Он спросил без интереса, почти равнодушно, словно желая просто поддержать беседу, а я поняла, что хочу рассказать. Я не могла ни с кем поделиться раньше, потому что мне нужно было именно это – чтобы меня хладнокровно выслушали. Без оценок, без комментариев, без эмоций. Эффект попутчика, когда ты можешь бесстрастно рассказать, не приукрашивая и не утаивая. Когда твоему слушателю нет дела ни до тебя, ни до других героев рассказа. В этом случае не примешиваются симпатии и антипатии, не ставится субъективная оценка поступкам.
Я не могла это рассказать друзьям Стаса, не могла рассказать своим близким, потому что они были на стороне Стаса. И даже Нине, которая была против него, тоже не могла рассказать. Именно по этой причине. Она бы поддержала меня, но была бы необъективна к Стасу.
Равнодушие Алекса к нашим двум персонам – вот что мне было нужно. И я начала рассказ.
Всё случилось в один момент. И я не знала как это объяснить даже самой себе. Любовь, а она была очень крепкой, даже подслеповатой – это подтвердят все те, кто мог наблюдать развитие наших отношений – вдруг исчезла в один миг. Испарилась, словно не было пяти лет влюблённости, слёз в подушку по ночам, крыльев за спиной в счастливые моменты, фантазий о счастливой семейной жизни и маленьких ребятишках с розовыми пяточками. В тот день как-то все маленькие случайности, на которые не обращаешь внимания или легко забываешь и прощаешь в другое время, вдруг соединились как кусочки мозаики в кривое зеркало, в котором я увидела искажённую картину наших отношений. Я словно прозрела, и моя любовь развеялась, как дурман.

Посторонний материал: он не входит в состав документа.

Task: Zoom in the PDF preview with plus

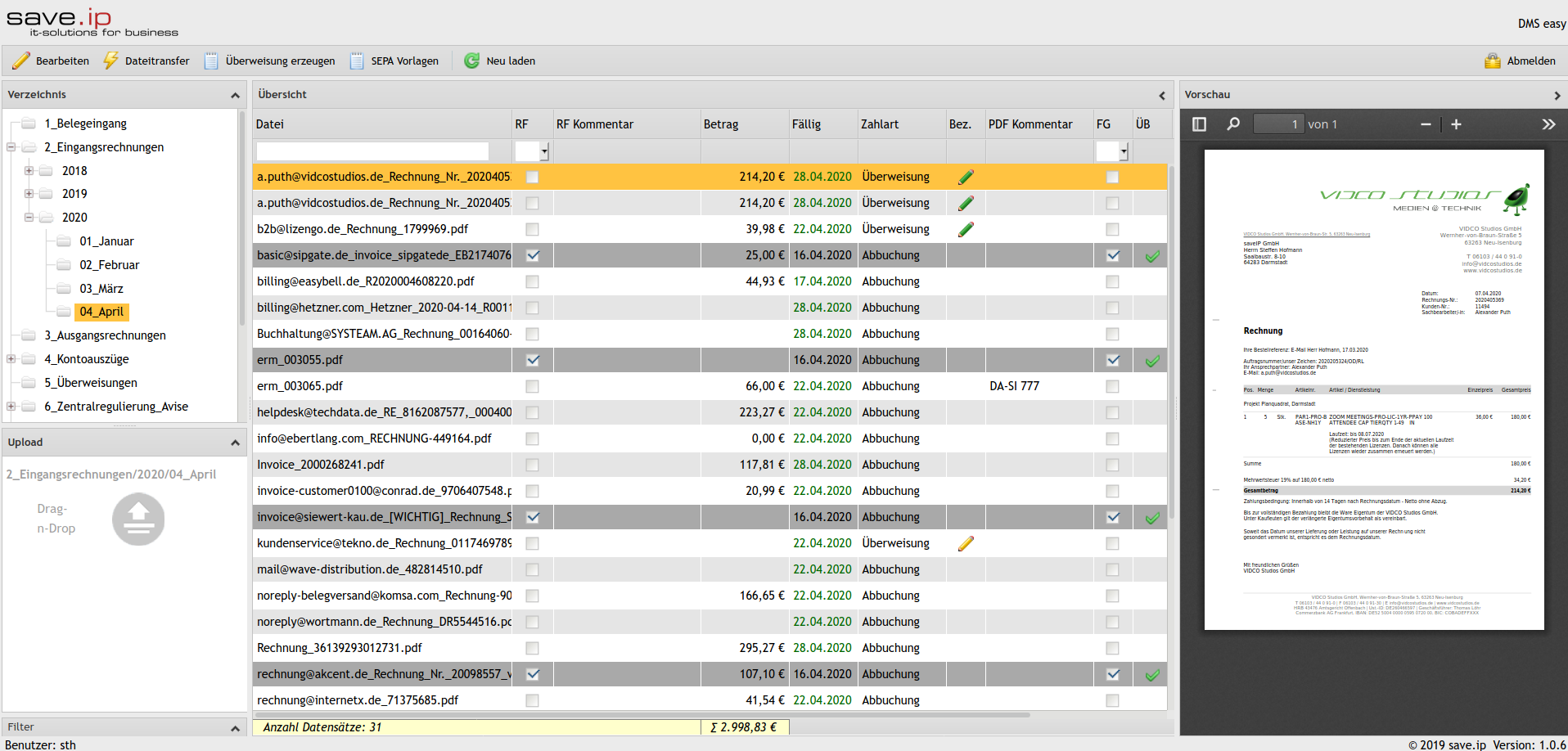Action: click(1456, 124)
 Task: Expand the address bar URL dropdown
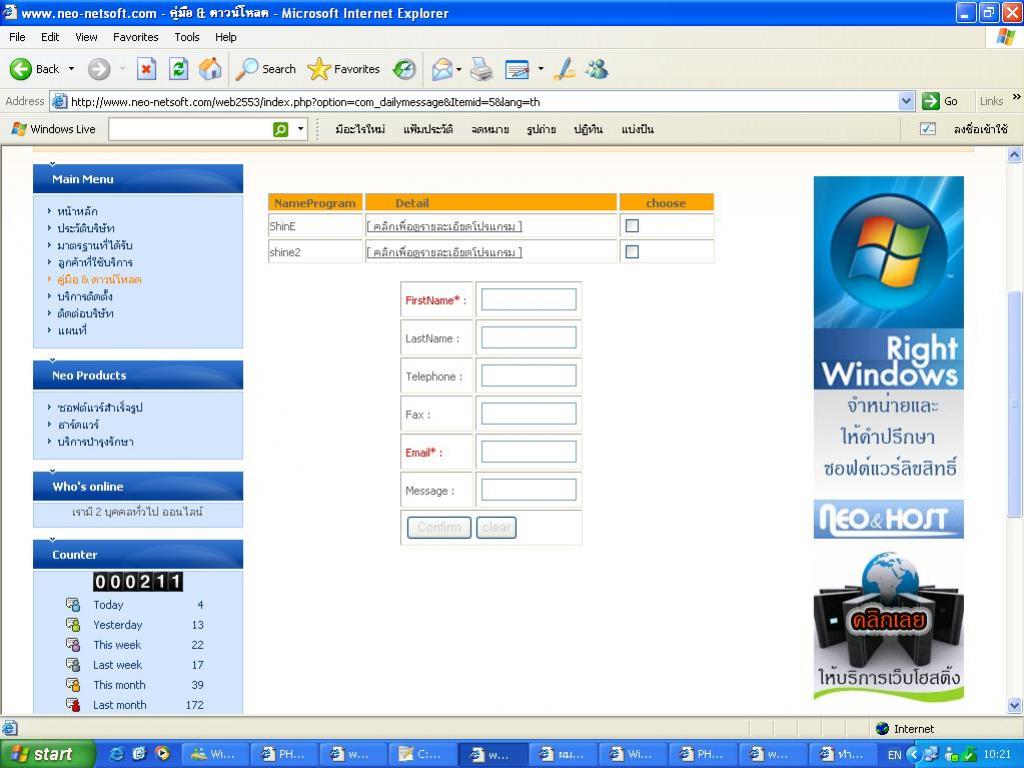[906, 101]

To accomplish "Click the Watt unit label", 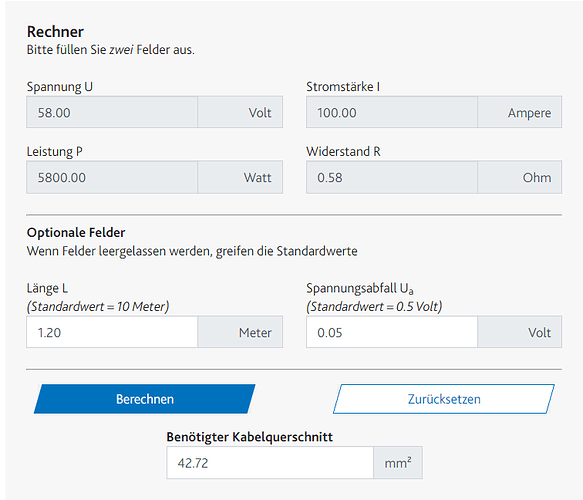I will click(257, 178).
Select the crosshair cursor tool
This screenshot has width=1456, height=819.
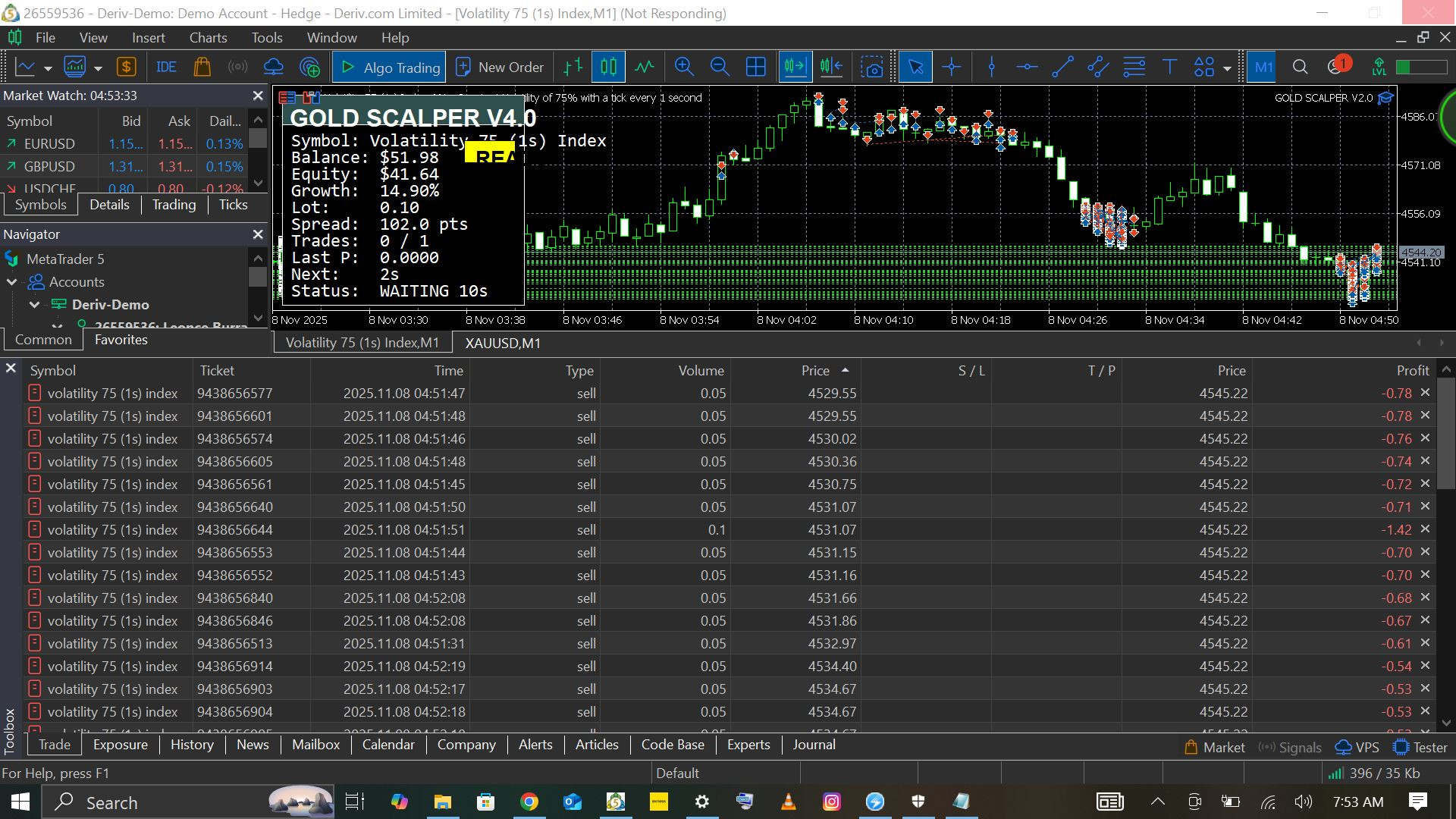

Ничего такого страшного на самом деле не произошло. Накануне вечером я не осталась, как обычно у Стаса, а ночевала дома. По телефону попросила его захватить на работу крем, хорошо помогающий при кожных высыпаниях, которые часто случались у меня в критические дни. Он пообещал, но забыл. Вместо того чтобы извиниться, утром он перед всеми сотрудниками редакции опустил меня, пошутив, что мои прыщики выглядят очень мило, как мухоморы на полянке, так и хочется их съесть. По его мнению, это была милая шутка, даже комплимент. Потом я зашла к нему, чтобы поговорить, но ему было всё не до меня. И только когда я начала скандалить, он смог отвлечься на пять минут. Мне нужна была его помощь.
Я осталась ночевать дома, потому что у нас были очередные проблемы с Шуркой. Он пропал, не вернулся домой, и я не спала ночь, разыскивая его. Я звонила Стасу, он был нужен мне, но его телефон был отключен. Как оказалось, Шурик был в отделении полиции, но нам не сообщили, потому что он отказывался называть своё имя. Он тогда связался с плохой компанией, ему хотелось быть похожим на тех «крутых парней», и с ними попадал во всякие переделки. Я с ужасом вспоминала то время, мы чуть не поседели, ожидая, что он ещё выкинет. Мы верили, что Шурка не сделает ничего плохого, но не были уверены, что не произойдёт ничего плохого с ним.
В тот раз их поймали на краже в магазине. К счастью, видеозапись охраны показала, что Шурик был ни при чём, но он мог пойти соучастником. И прощай тогда диплом о высшем образовании на последнем курсе института. Я хотела, чтобы Стас воздействовал своим авторитетом и на Шурика и в институте. Но Стас, выслушав меня, сказал, что в этот раз помогать не будет. Он на днях уже помогал. И что в итоге? Снова здорово.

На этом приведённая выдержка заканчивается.